> [Your task] Please write out again only the stretch of rows from the line containing "Click the retweet icon showing 10,001" through the line containing "(x=187, y=476)", keeping the requests and adjusting each coordinate in the answers by -93. Leave the pictures out.

> [Recorded information]
◇ ◇ ◇ ◇ ◇
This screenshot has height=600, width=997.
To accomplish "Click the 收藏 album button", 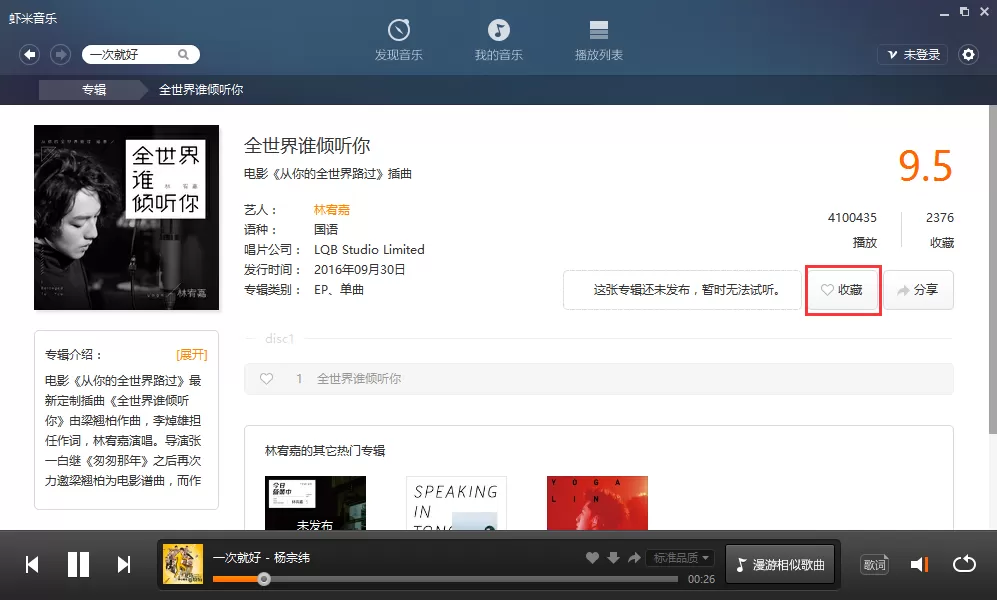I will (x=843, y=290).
◇ ◇ ◇ ◇ ◇
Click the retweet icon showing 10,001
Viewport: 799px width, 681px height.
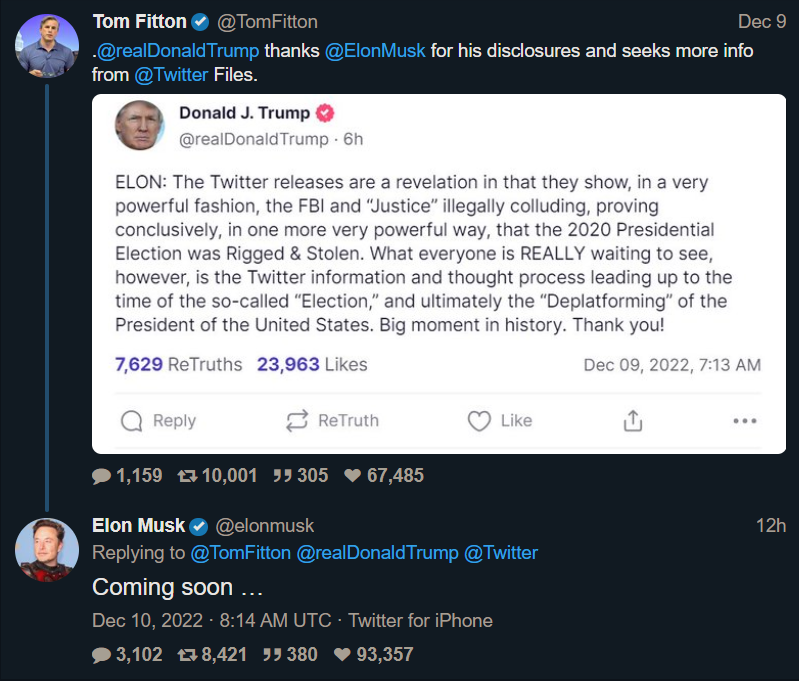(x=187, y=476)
◇ ◇ ◇ ◇ ◇
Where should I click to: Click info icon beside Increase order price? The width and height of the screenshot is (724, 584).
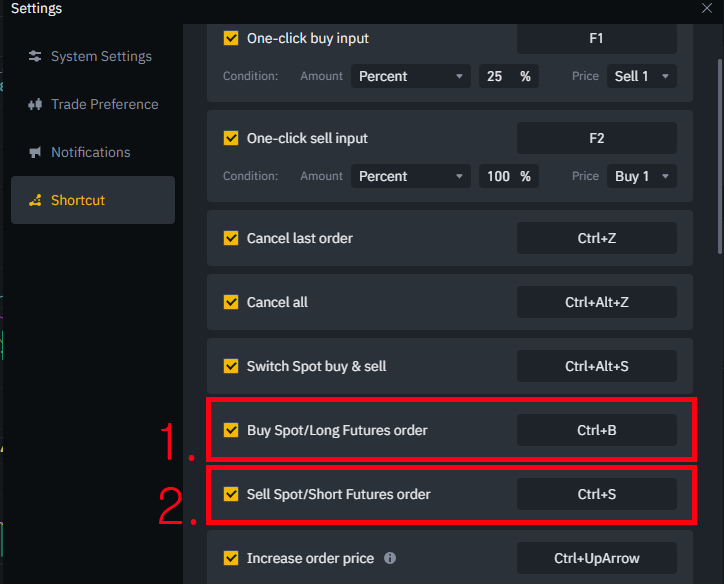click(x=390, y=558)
◇ ◇ ◇ ◇ ◇
> [In response]
Click the retweet icon showing 10,001
Viewport: 799px width, 681px height.
(x=94, y=383)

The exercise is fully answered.